The parts detail is not bad and can be improved by the addition of some Eduard PE. The landing gear doors and nose wheel well are integral parts of the cockpit assembly.

(C) Matt Dyer

There is only one pilot position in this aircraft. There is a bicycle-type seat to the right of the pilot. According to Wikipedia, this jump seat is for a third crew member who would serve as a navigator and “loader” for the pilot-operated machine guns. Would he have had access to the six guns in the nose? Further research is necessary to flesh out this detail.

Monogram did not put too much effort into this detail. Since it will only be seen from above, it should look okay on the finished model. Vallejo Air 71.010 Interior Green was used. Weathering has yet to be applied.

There are some rather large sink marks on the interior cowl rim that required some putty. (C) Matt Dyer

A-26B Invader – Part 1 – The Kit 

The kit is presented in light grey plastic with some nice details, and – yes – raised panel lines. I cut the 20+ year old plastic bag and examined the parts.  Everything looked good, and a nice clear plastic sprue was protected in a sepeerate bag.

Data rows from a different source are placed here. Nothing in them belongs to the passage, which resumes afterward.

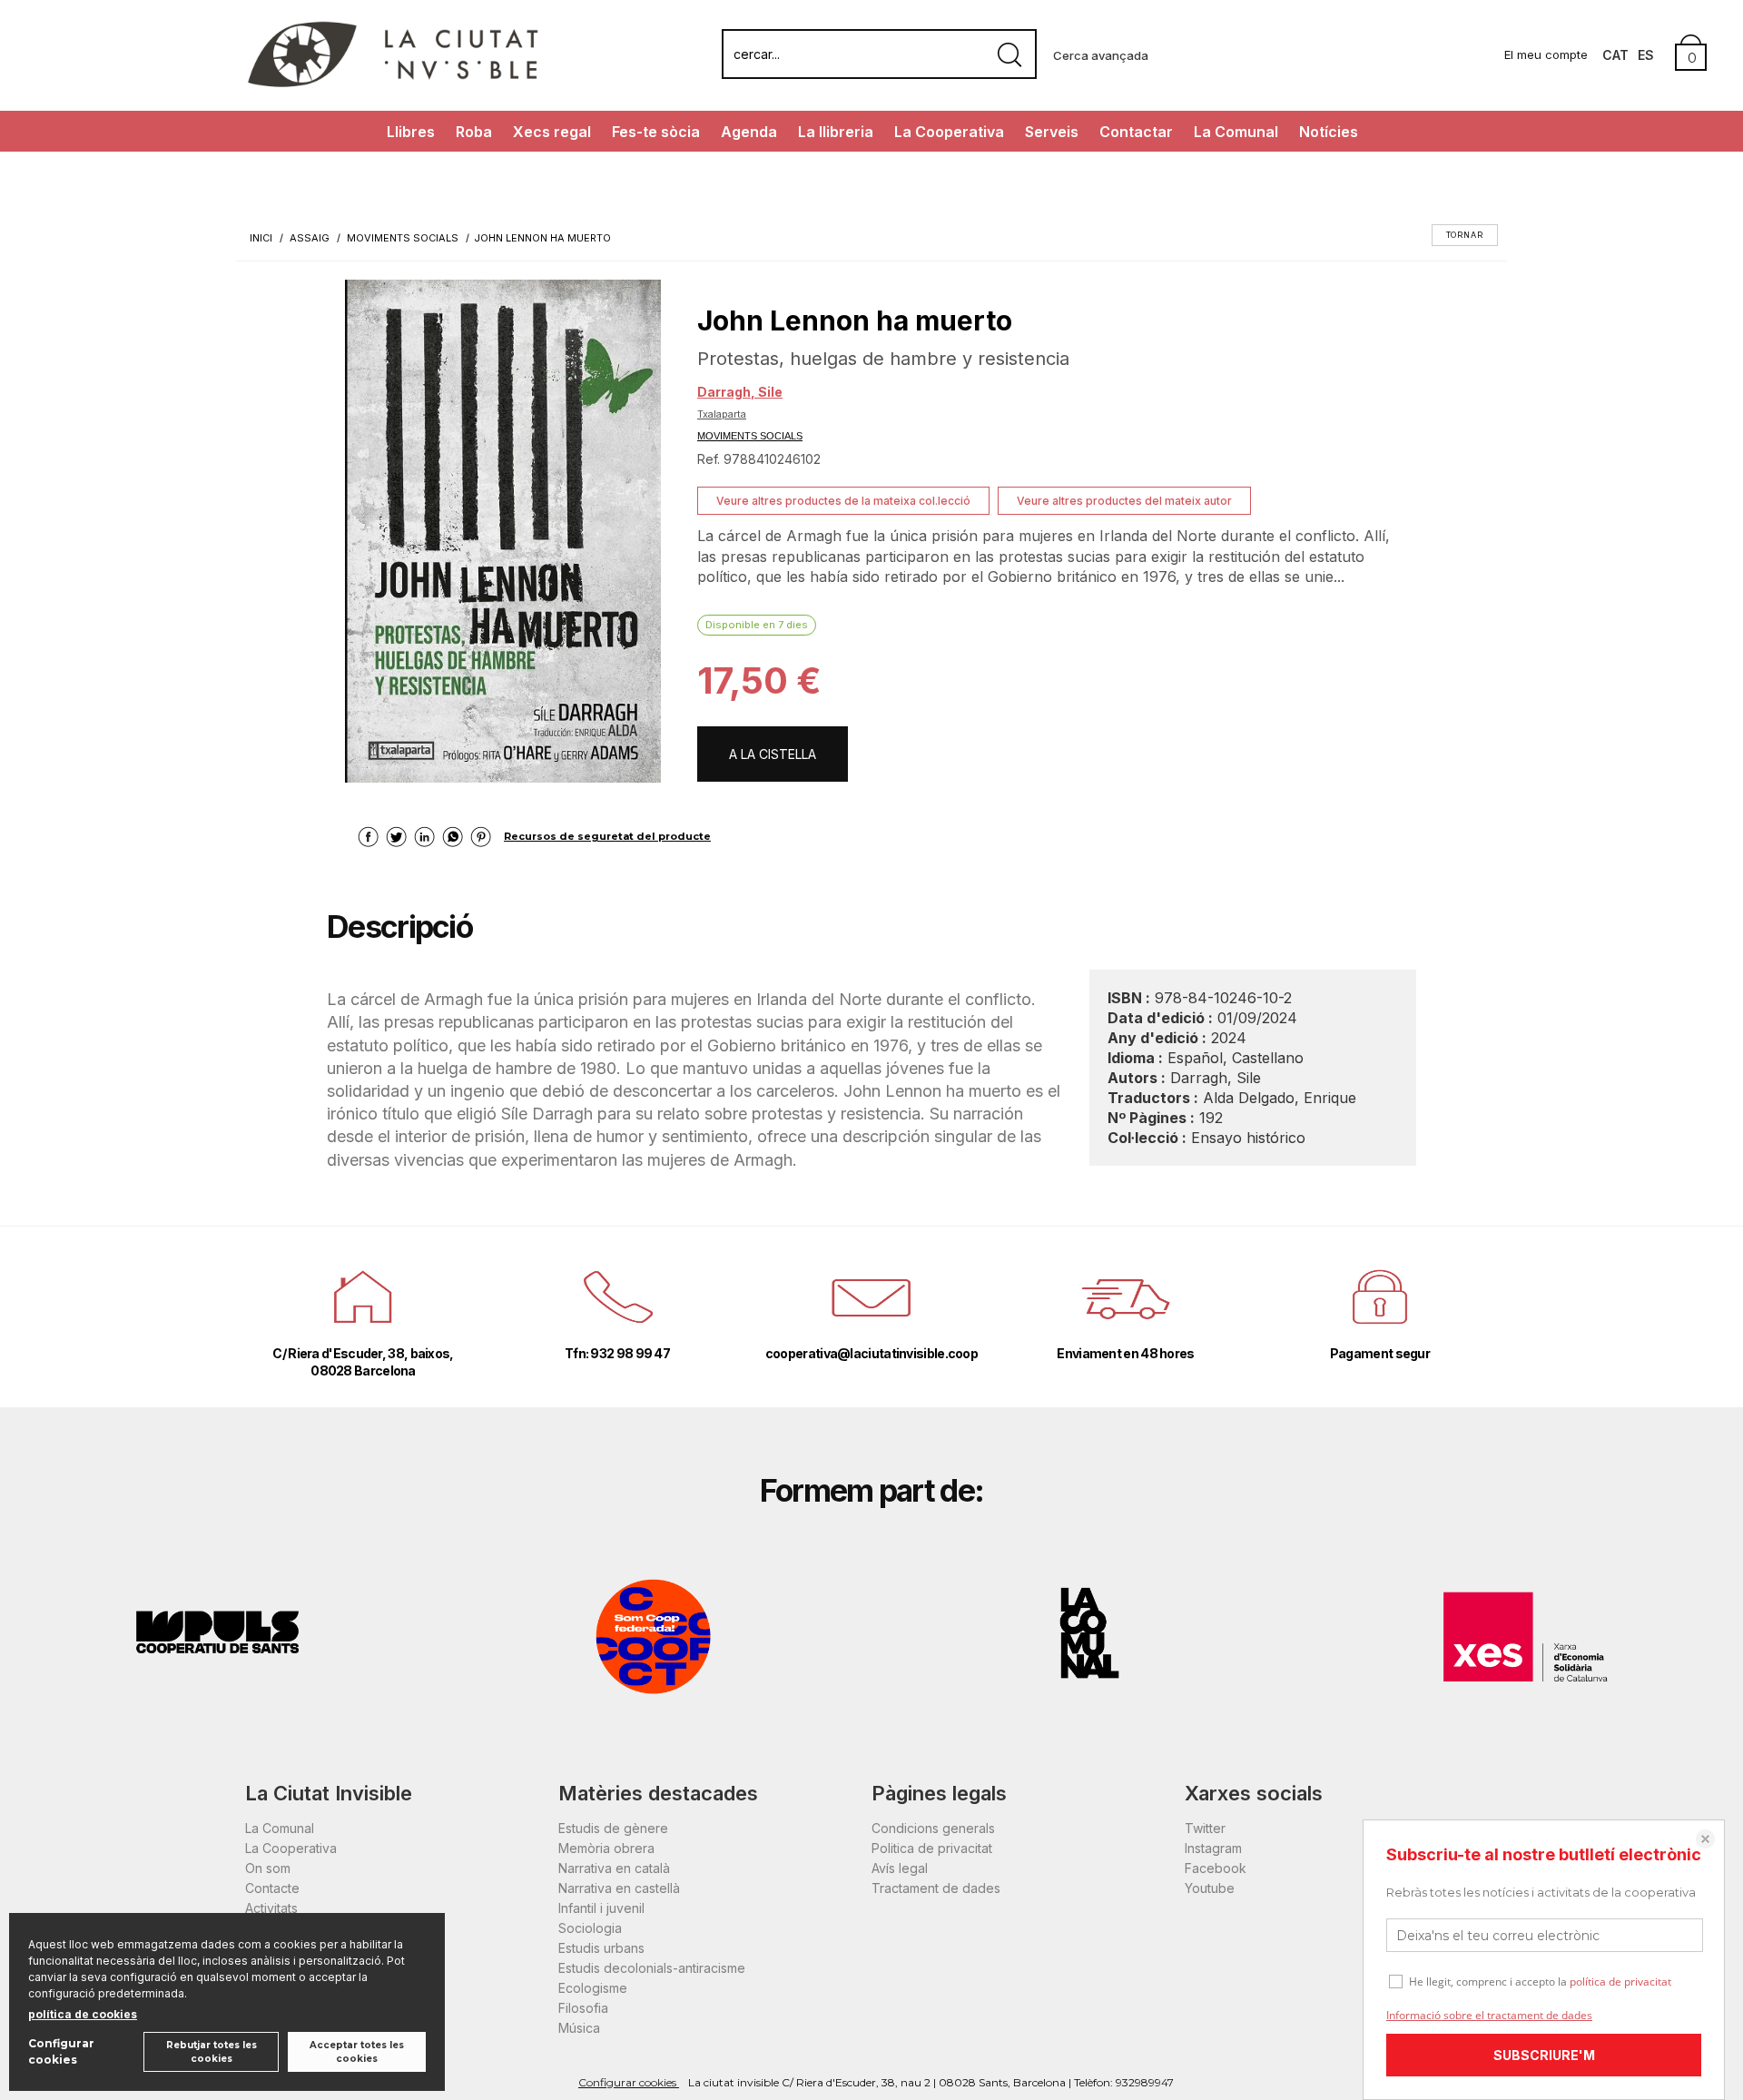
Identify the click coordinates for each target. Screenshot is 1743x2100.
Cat (1615, 55)
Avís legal (900, 1868)
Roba (474, 132)
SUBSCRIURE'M (1544, 2055)
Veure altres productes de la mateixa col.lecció (843, 501)
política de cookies (82, 2014)
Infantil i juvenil (601, 1908)
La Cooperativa (949, 132)
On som (267, 1868)
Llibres (411, 132)
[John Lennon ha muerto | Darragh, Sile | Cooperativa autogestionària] (503, 531)
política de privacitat (1620, 1981)
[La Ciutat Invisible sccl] (393, 85)
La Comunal (1236, 132)
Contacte (272, 1888)
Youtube (1210, 1888)
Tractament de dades (936, 1888)
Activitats (271, 1908)
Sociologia (590, 1928)
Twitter (1205, 1828)
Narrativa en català (614, 1868)
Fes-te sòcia (656, 132)
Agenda (749, 132)
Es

So I washed the sprues in warm water and Dawn.  I do that with all kits, and it may be a waste of time.  I have also had fewer issues with paint lifting when masking tape is removed.

Notice the aftermarket stuff.  Ultimately, I did not use the Scale Aircraft Conversions landing gear or the Quickboost engines.  But, I had been looking forward to building this one for years, so I would pick things up when I found them.  I regard Eduard masks as necessities for WWII aircraft models.  They are just a huge time-saver, and, frankly, they are probably better than anything I would be cutting by hand in most instances.